Stated exercise 1:
In the snow day passage, reproduce word for word the part that opens with the words containing "Goosebumps covered my" and closes with "I was excited.".
Stated exercise 2:
Which technologies does the snow day passage name?

Start of Page text

I felt like a kid. I’m going to go as far as saying I felt giddy. An emotion I can’t say I’m too familiar with. Giddiness is like lost luggage, never to be seen again. Only it did! Imagine a suitcase worn down by years of being passed from one airport after another, being thrown out to sea and buried under mounds of dirt only to show up one day on your doorstep. That’s what it was like to feel giddy again.
Goosebumps covered my flesh up and down my arms. Although, this is most likely due to the temperature outside and the fact that I keep our house at a frigid sixty-five degrees. Nonetheless, I was excited.
After all, it was a snow day.
Educators love them just as much as the students do. Probably more. For us, at least me, it rejuvenates memories I cherish. In the days before the internet and iphones, we glued our eyes to the TV as the cancellations scrolled across the bottom while the news anchors spoke of nothing important. There was nothing like knowing school was closed the night before. Every ounce of joy you could extract from life was squeezed out and consumed with pure delight. Life was perfect.

End of Page text
Start of Record excerpts

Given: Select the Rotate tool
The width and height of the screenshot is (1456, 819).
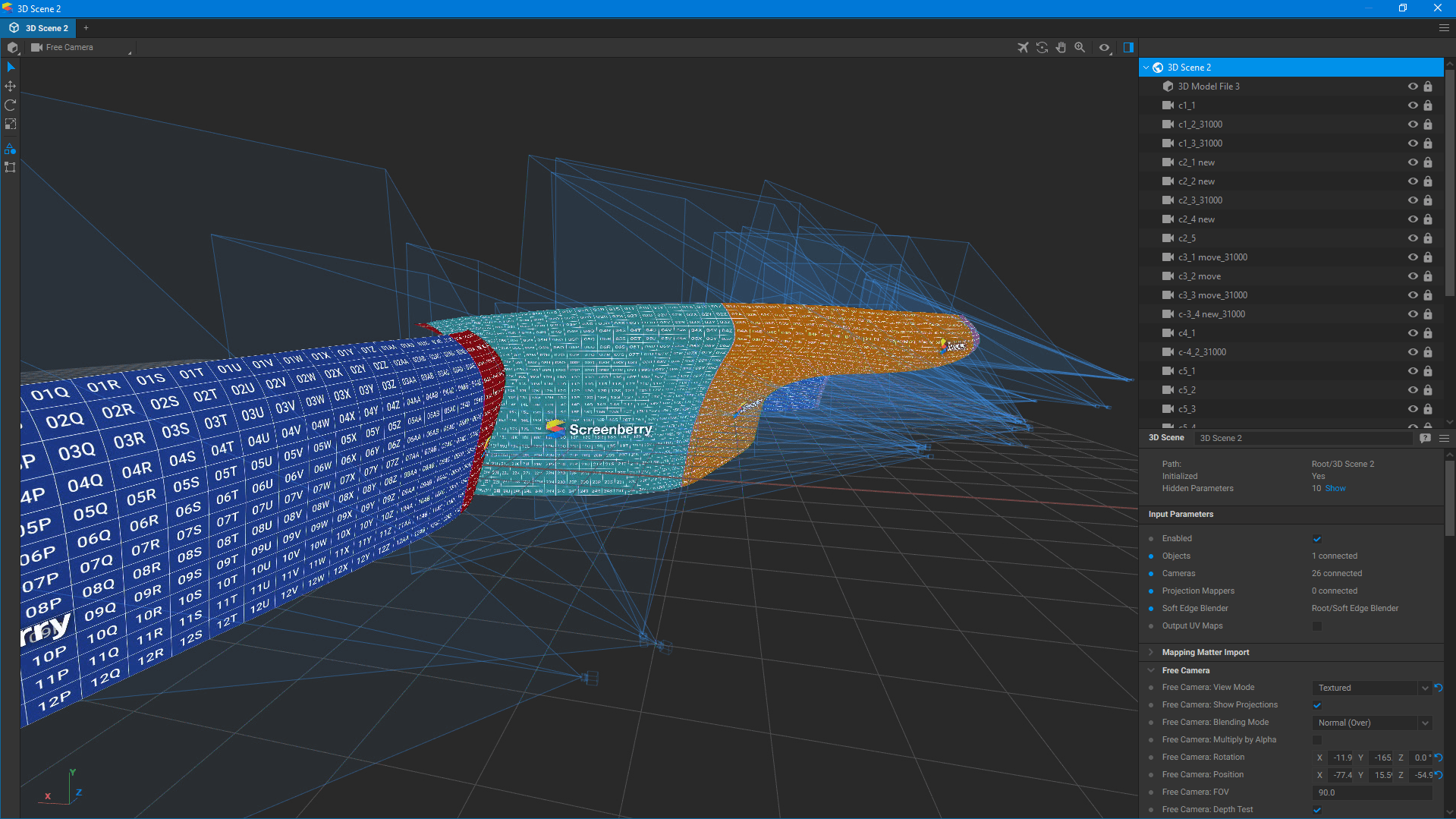Looking at the screenshot, I should pyautogui.click(x=10, y=105).
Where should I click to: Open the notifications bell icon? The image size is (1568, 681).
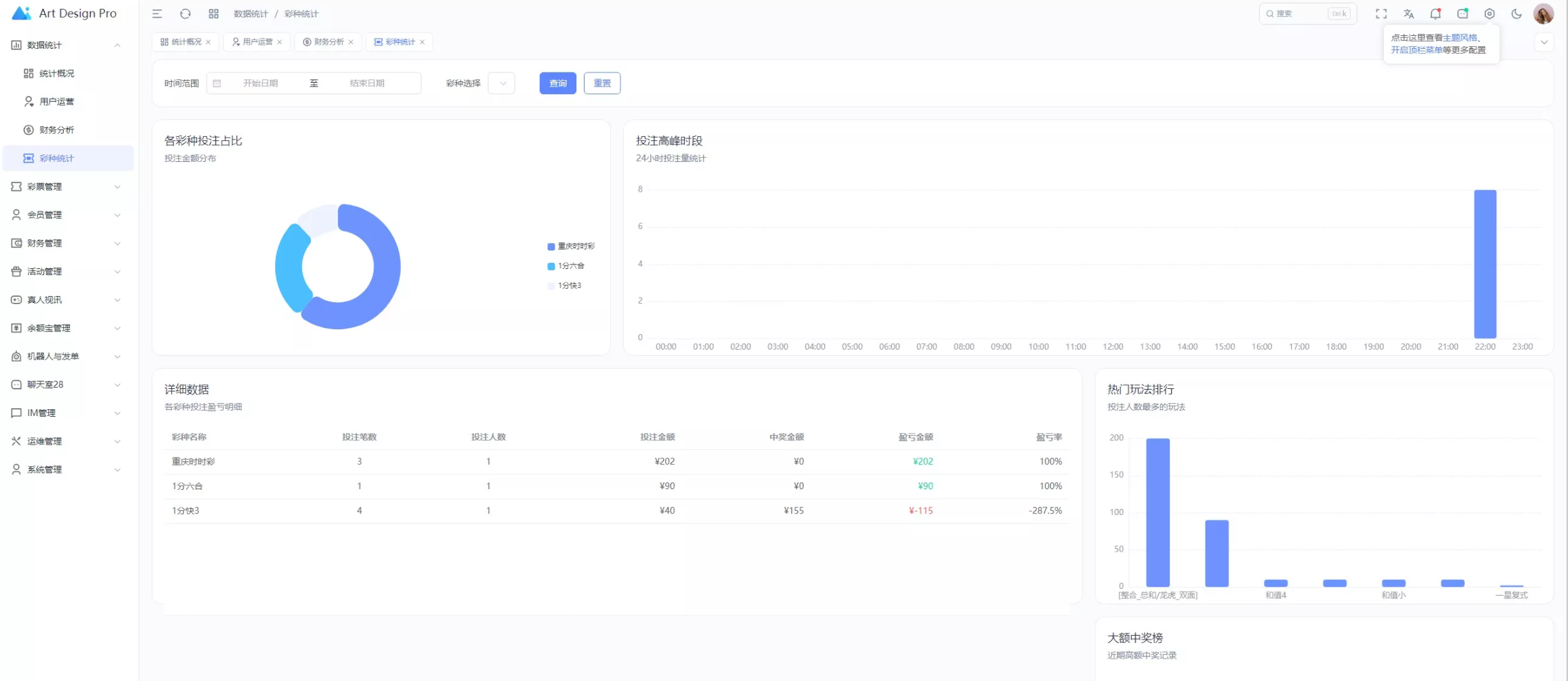point(1435,14)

End of Record excerpts

Exercise result 1:
Goosebumps covered my flesh up and down my arms. Although, this is most likely due to the temperature outside and the fact that I keep our house at a frigid sixty-five degrees. Nonetheless, I was excited.

Exercise result 2:
internet, iphones, TV